§ REQUIRED WORK: Copy every one of the entries below line for line, changing no character.

§ TASK DATA:
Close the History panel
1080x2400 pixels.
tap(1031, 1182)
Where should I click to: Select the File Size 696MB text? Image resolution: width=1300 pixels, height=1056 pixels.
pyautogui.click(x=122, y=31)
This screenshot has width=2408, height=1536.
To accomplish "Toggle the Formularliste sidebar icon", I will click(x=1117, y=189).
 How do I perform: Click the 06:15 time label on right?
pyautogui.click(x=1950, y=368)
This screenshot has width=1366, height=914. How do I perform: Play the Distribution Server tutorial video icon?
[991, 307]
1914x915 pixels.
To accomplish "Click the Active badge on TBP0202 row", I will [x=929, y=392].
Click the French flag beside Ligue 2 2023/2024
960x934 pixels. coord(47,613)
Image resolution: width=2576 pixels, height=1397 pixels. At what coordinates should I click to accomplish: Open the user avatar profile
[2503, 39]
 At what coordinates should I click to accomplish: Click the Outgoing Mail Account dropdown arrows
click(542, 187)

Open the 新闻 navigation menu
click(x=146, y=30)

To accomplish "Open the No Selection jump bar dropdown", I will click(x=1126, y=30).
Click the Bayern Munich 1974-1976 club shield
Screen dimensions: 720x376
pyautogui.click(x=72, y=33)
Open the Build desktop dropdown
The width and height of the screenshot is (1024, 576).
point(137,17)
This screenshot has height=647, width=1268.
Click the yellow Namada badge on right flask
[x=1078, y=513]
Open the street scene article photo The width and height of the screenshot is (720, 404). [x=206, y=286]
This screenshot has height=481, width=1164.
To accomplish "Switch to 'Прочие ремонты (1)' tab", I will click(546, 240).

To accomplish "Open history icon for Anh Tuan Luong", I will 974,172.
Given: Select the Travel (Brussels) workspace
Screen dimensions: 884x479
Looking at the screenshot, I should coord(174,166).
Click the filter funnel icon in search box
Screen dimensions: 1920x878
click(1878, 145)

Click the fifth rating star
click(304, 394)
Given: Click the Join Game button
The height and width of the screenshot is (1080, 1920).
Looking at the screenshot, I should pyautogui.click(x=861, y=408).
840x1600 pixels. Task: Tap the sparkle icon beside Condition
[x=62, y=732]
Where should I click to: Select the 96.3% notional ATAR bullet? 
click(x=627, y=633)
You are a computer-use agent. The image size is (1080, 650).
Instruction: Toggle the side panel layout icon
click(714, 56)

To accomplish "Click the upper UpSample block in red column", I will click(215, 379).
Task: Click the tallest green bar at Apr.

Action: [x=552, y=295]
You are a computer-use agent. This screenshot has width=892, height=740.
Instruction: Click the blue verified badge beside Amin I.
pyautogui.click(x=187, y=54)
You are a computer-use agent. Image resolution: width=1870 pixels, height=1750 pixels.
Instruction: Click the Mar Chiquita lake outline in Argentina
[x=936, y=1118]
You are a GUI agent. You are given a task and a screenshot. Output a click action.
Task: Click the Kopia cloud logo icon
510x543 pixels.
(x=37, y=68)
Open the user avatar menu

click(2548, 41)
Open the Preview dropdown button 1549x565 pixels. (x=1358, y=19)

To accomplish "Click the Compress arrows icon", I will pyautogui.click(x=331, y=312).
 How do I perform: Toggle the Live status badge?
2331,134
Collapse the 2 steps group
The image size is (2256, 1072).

§ FULL OUTPUT:
Close the History panel
1080x2400 pixels.
tap(1031, 1182)
Where should I click to: Select the File Size 696MB text? Image resolution: width=1300 pixels, height=1056 pixels.
pyautogui.click(x=122, y=31)
This screenshot has width=2408, height=1536.
To accomplish "Toggle the Formularliste sidebar icon", I will click(x=1117, y=189).
 How do I perform: Click the 06:15 time label on right?
pyautogui.click(x=1950, y=368)
This screenshot has width=1366, height=914. How do I perform: Play the Distribution Server tutorial video icon?
[991, 307]
1914x915 pixels.
To accomplish "Click the Active badge on TBP0202 row", I will [x=929, y=392].
Click the French flag beside Ligue 2 2023/2024
960x934 pixels. coord(47,613)
Image resolution: width=2576 pixels, height=1397 pixels. At what coordinates should I click to accomplish: Open the user avatar profile
[2503, 39]
 At what coordinates should I click to accomplish: Click the Outgoing Mail Account dropdown arrows
click(542, 187)

Open the 新闻 navigation menu
click(x=146, y=30)

To accomplish "Open the No Selection jump bar dropdown", I will click(x=1126, y=30).
Click the Bayern Munich 1974-1976 club shield
Screen dimensions: 720x376
pyautogui.click(x=72, y=33)
Open the Build desktop dropdown
The width and height of the screenshot is (1024, 576).
point(137,17)
This screenshot has height=647, width=1268.
Click the yellow Namada badge on right flask
[x=1078, y=513]
Open the street scene article photo The width and height of the screenshot is (720, 404). [x=206, y=286]
This screenshot has height=481, width=1164.
To accomplish "Switch to 'Прочие ремонты (1)' tab", I will click(546, 240).

To accomplish "Open history icon for Anh Tuan Luong", I will 974,172.
Given: Select the Travel (Brussels) workspace
Screen dimensions: 884x479
Looking at the screenshot, I should coord(174,166).
Click the filter funnel icon in search box
Screen dimensions: 1920x878
click(1878, 145)

Click the fifth rating star
click(304, 394)
Given: Click the Join Game button
The height and width of the screenshot is (1080, 1920).
Looking at the screenshot, I should pyautogui.click(x=861, y=408).
840x1600 pixels. Task: Tap the sparkle icon beside Condition
[x=62, y=732]
Where should I click to: Select the 96.3% notional ATAR bullet? 
click(x=627, y=633)
You are a computer-use agent. The image size is (1080, 650).
Instruction: Toggle the side panel layout icon
click(714, 56)

To accomplish "Click the upper UpSample block in red column", I will click(215, 379).
Task: Click the tallest green bar at Apr.

Action: [x=552, y=295]
You are a computer-use agent. This screenshot has width=892, height=740.
Instruction: Click the blue verified badge beside Amin I.
pyautogui.click(x=187, y=54)
You are a computer-use agent. Image resolution: width=1870 pixels, height=1750 pixels.
Instruction: Click the Mar Chiquita lake outline in Argentina
[x=936, y=1118]
You are a GUI agent. You are given a task and a screenshot. Output a click action.
Task: Click the Kopia cloud logo icon
510x543 pixels.
(x=37, y=68)
Open the user avatar menu

click(2548, 41)
Open the Preview dropdown button 1549x565 pixels. (x=1358, y=19)

To accomplish "Click the Compress arrows icon", I will pyautogui.click(x=331, y=312).
 How do I perform: Toggle the Live status badge?
2331,134
Collapse the 2 steps group
The image size is (2256, 1072).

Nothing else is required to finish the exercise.